Évincer Netanyahu pourrait s’avérer être la plus grande erreur de Benny Gantz

Le dirigeant de Kakhol lavan pourrait être prêt à chasser le chef du Likud du fauteuil du Premier ministre - et perdre ainsi le poste de Premier ministre

Haviv Rettig Gur

Haviv Rettig Gur est l'analyste du Times of Israël

Le chef du parti Kakhol lavan Benny Gantz au siège de son parti, à Tel Aviv, le 12 septembre 2019. (AP Photo/Oded Balilty)
Le chef du parti Kakhol lavan Benny Gantz au siège de son parti, à Tel Aviv, le 12 septembre 2019. (AP Photo/Oded Balilty)

Le parti Yisrael Beytenu a annoncé jeudi qu’il soutiendrait une loi empêchant le Premier ministre Benjamin Netanyahu de former le prochain gouvernement, un geste qui pourrait bien faire pencher la balance en faveur de la législation.

Après avoir tenu une réunion de faction plus tôt jeudi, Yisrael Beytenu a fait savoir dans une déclaration qu’il avait décidé « de procéder à l’avancement de deux lois ». « La première limitera l’exercice de la fonction de Premier ministre à deux mandats. La seconde loi empêchera un député mis en examen de former un gouvernement. »

C’était une bombe. Beaucoup de choses divisent la coalition anti-Netanyahu – sur presque tous les sujets, Kakhol lavan est plus proche du Likud que de la Liste arabe unie. Mais tous sont temporairement unis par la conviction spécifique et étroite que le temps de Netanyahu au pouvoir devrait prendre fin.

Comme l’a déclaré vendredi le député Ahmad Tibi de la Liste arabe unie lors d’une interview avec la chaîne publique Kan : « Notre bloc n’est pas un bloc d’amis marchant ensemble sur un chemin commun. »

Lors d’une consultation interne à Yisrael Beytenu qui a fait l’objet d’une fuite dans les médias, Liberman aurait décrit son objectif ainsi : « Une chose est claire : nous ne laisserons pas Netanyahu nous conduire à une quatrième élection. Notre objectif est d’établir un gouvernement le plus rapidement possible et d’envoyer Netanyahu à la retraite. Même les membres du Likud à la Knesset qui me parlent me disent : ‘Bravo pour cette initiative.’ Ils veulent le voir finir son mandat et quitter [la résidence du Premier ministre] Balfour [rue de Jérusalem] ».
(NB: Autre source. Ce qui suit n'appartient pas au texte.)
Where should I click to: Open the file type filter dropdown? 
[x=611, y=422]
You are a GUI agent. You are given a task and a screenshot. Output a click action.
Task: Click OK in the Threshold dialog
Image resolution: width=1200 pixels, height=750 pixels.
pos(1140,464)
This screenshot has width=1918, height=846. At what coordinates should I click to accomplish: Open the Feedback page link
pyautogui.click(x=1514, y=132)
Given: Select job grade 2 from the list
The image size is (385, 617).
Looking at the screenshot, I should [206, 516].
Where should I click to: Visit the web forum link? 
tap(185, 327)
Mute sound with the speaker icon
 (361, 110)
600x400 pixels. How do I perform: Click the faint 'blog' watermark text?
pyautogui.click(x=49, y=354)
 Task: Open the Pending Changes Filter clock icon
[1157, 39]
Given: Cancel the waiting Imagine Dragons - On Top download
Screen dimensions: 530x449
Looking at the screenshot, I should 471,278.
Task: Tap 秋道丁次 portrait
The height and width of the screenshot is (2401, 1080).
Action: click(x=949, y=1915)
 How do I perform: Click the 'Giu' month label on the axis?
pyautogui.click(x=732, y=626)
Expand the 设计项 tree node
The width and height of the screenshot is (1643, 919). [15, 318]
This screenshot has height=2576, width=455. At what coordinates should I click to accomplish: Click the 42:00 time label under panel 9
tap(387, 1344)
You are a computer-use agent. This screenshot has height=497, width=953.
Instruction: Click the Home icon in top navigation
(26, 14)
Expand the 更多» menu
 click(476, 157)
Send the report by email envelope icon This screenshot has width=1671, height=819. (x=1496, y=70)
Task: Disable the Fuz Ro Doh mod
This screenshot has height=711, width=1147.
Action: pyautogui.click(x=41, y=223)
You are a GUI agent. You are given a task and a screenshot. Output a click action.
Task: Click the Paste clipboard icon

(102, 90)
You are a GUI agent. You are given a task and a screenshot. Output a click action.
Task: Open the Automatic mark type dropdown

Le président d’Yisrael Beytenu, le député Avigdor Liberman, lors de la conférence internationale annuelle de l’Institut d’études de sécurité nationale, à Tel Aviv, le 30 janvier 2020. (Crédit : Avshalom Sassoni/Flash90)

Pourtant, tout le monde au Likud n’est pas en deuil. Certains conseillent la patience et insistent sur le fait que ce revers n’en est pas du tout un.

Les 11 derniers mois ont appris au Likud qu’il ne peut pas obtenir la majorité absolue. Mais ils lui ont également enseigné que le soutien à Netanyahu de 45 à 48 % de l’électorat était stable et fiable. Laisser Gantz tenter de diriger le pays par son gouvernement minoritaire en s’appuyant entièrement sur le fait que les partis arabes et les partis de droite Telem et Yisrael Beytenu voguent tous dans la même direction, voilà ce que cette faction du Likud est en train de faire valoir. Laissons Gantz essayer d’adopter des budgets, désigner des ministères, combattre le Hamas à Gaza et survivre à un vote de défiance, tout en satisfaisant les programmes diamétralement opposés de ses anciens alliés.

Et lorsqu’il échouera, lorsque la revendication sous-jacente au cœur de Kakhol lavan – à savoir qu’il s’agit d’une alternative viable et stable au règne du Likud – se révélera être le mirage qu’elle est, le Likud sera là, se jetant sur des élections pas trop lointaines pour reconquérir le trône pour une nouvelle décennie de domination politique inattaquable.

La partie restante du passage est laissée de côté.